Simulation of a Protein Signaling Perceptron

A principle mechanism in signaling transduction is the multi-layer kinase cascade. Uri Alon* presents a toy model of this mechanism based on a multi-layer perceptrion. This structure, illustrated below is characteristic of the network motifs (bi-fan and diamond) that are typical of signaling cascades found in nature.

I implemented an ODE-based simulation of this system in R, making use of the deSolve package to solve the ODEs and igraph package as a data structure.

My goal was not just to simulate the trajectories of the nodes in the system, but to simulate a typical proteomics dataset by repeatly simulating trajectories, and in each case taking a single point from steady state and using it as a single observation in a dataset. In other words, I wanted to simulate multiple single timepoint “snapshots” of the dynamic system. In taking 1000s of such observations, one can simulate single cell dataset. In taking the averages for a given node, one can simulate a sample in a bulk proteomics dataset.

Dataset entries
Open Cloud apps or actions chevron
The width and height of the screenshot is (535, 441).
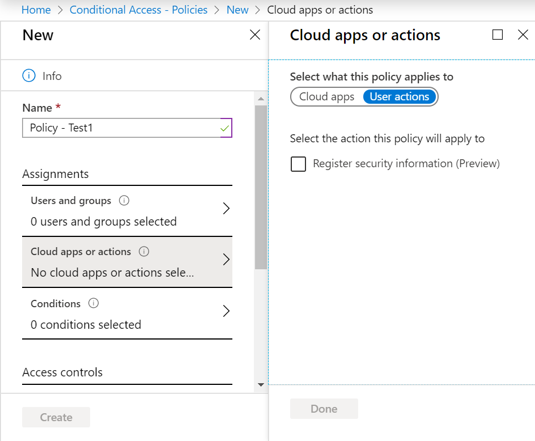226,260
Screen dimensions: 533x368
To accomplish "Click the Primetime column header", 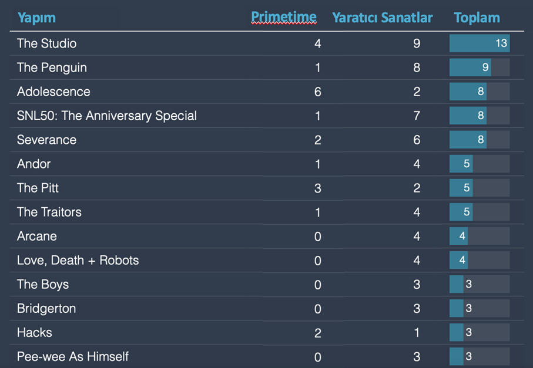I will pyautogui.click(x=284, y=17).
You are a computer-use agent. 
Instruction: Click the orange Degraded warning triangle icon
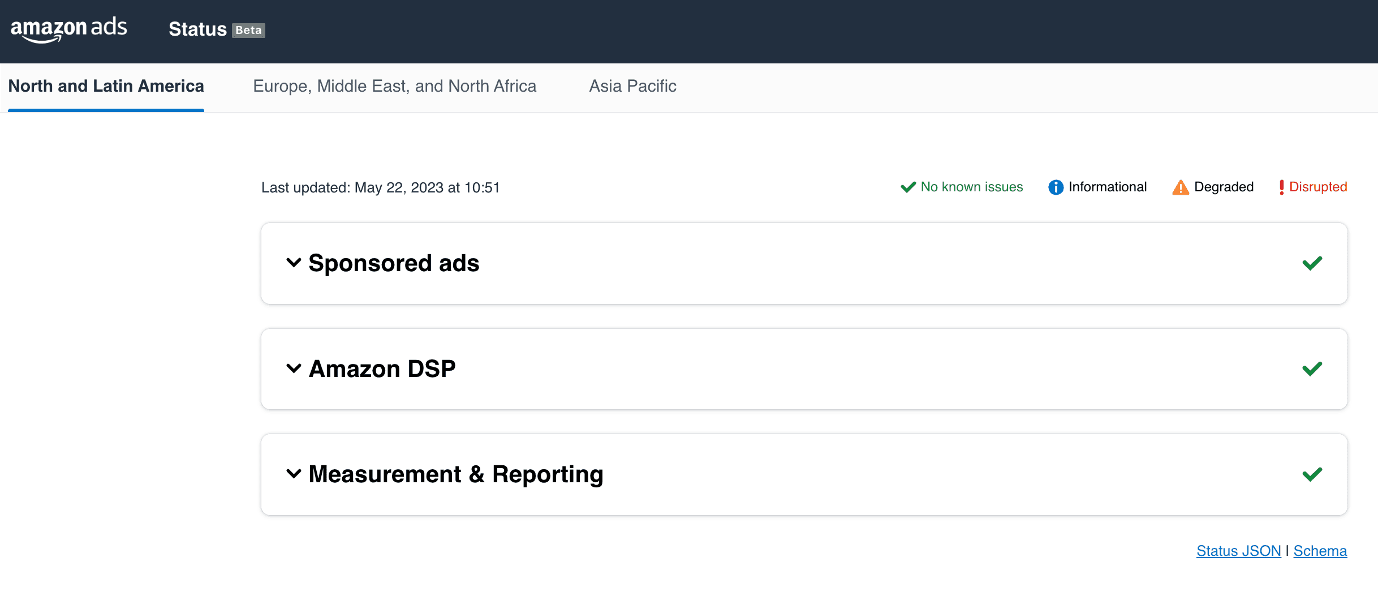point(1181,187)
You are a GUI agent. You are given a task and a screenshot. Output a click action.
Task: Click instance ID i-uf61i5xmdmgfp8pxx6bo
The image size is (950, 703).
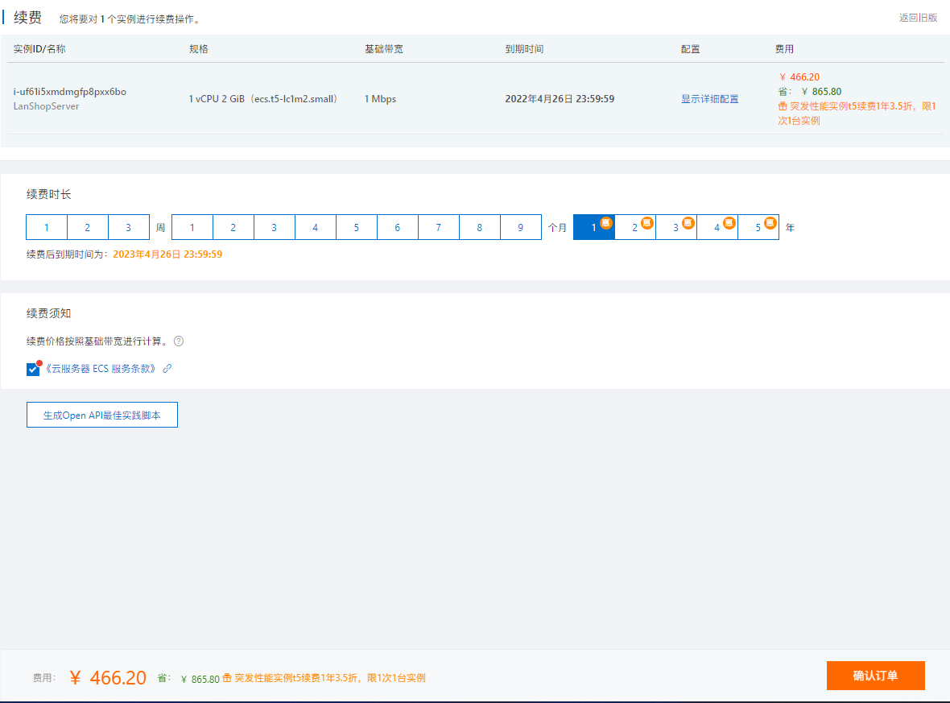[70, 92]
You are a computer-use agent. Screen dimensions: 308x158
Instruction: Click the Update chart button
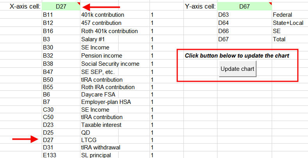coord(238,69)
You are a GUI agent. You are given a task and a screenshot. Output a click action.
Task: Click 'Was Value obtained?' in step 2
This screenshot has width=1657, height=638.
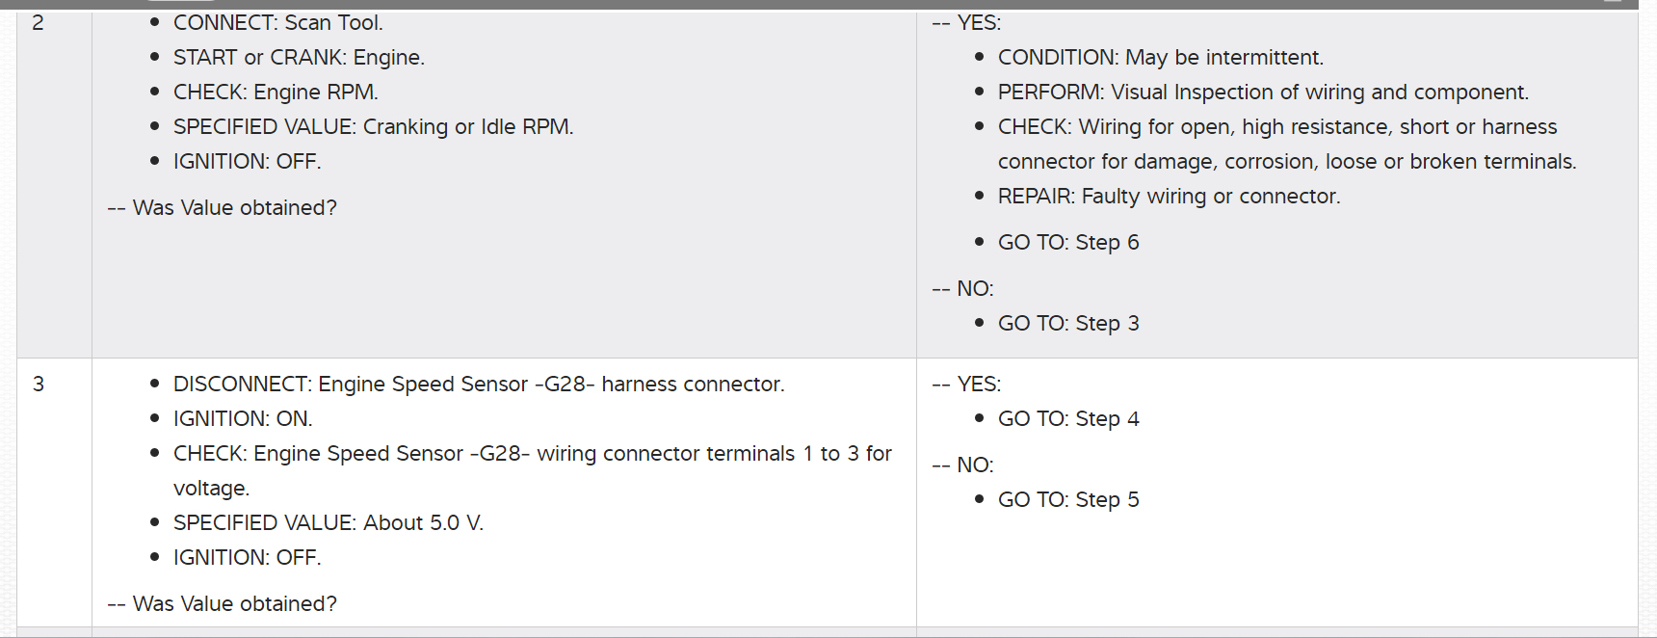click(x=234, y=208)
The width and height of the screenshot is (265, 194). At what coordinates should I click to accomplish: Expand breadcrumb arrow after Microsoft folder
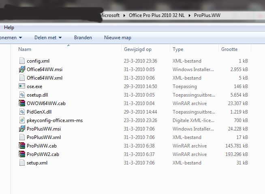(x=124, y=15)
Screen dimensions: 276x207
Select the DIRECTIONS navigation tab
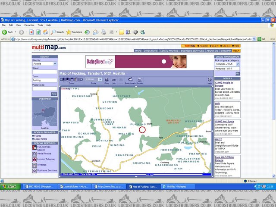151,50
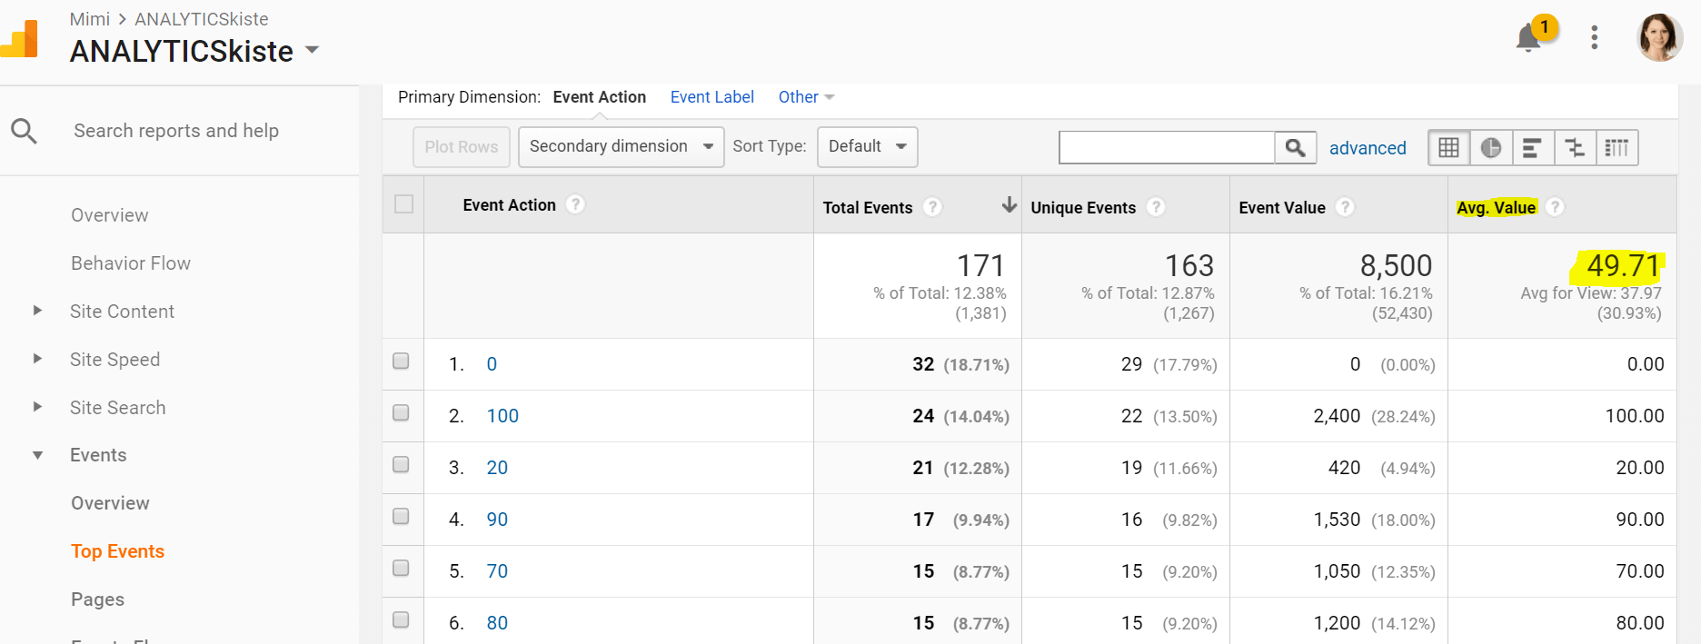Viewport: 1701px width, 644px height.
Task: Check the box for row 5 (70)
Action: click(401, 569)
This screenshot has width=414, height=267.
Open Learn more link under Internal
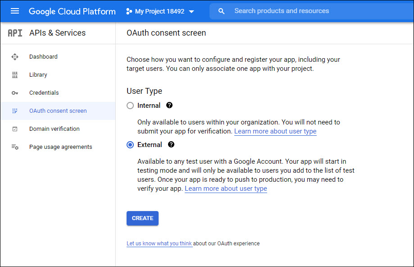(275, 131)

Exercise directions
Continue the write-up on simulating a protein signaling perceptron, starting after its final sentence.

Reply
There are two inputs to the cascade, “R1” and “R2”, and on output “T”. The simulation of a signaling cascade is conducted by viewing each node as a protein that is either activated or inactivated. The value for each node is the proportion of activated protein over the total amount of the protein. Data is simulated by using random (uniform 0, 1) inputs for R1 and R2 (when the inputs are at low levels, the pathway will be inactivated). The levels of R1 and R2 do not degrade (are constant). Each subsequent layer is modeled using ODEs with first order kinetics $\frac{dY^*}{dt} = k_{1} Y X_1^* + k_{2} Y X_{2}^* - \alpha_1 Y^*_1\\$, where the rate of change in amount of activated protein $Y^*$ is determined by the amount of unactivated $Y$ and the amount of activated proteins in the previous layer $X1^*$ and $X2^*$ and rate parameters $k_1$ and $k_2$ (analogous to a double phosphorylation), as well as rate $\alpha$ of deactivation (analogous to the presence of phosphotase). An example time course of a system with 2 middles layer looks like this:

Targeted interventions are included in the simulation. These are used to test methods designed to learn the causal relationships between the nodes. This is simulated by fixing the activation rate for a given node to be 0. This forces proportion of the protein in active state to degrade to 0 in steady state, assuming the rate of deactivation is non-zero. This is analogous to use of an inhibitor that blocks the phosphorylation of a given protein.

References

*Alon, Uri. An introduction to systems biology: design principles of biological circuits. CRC press, 2006.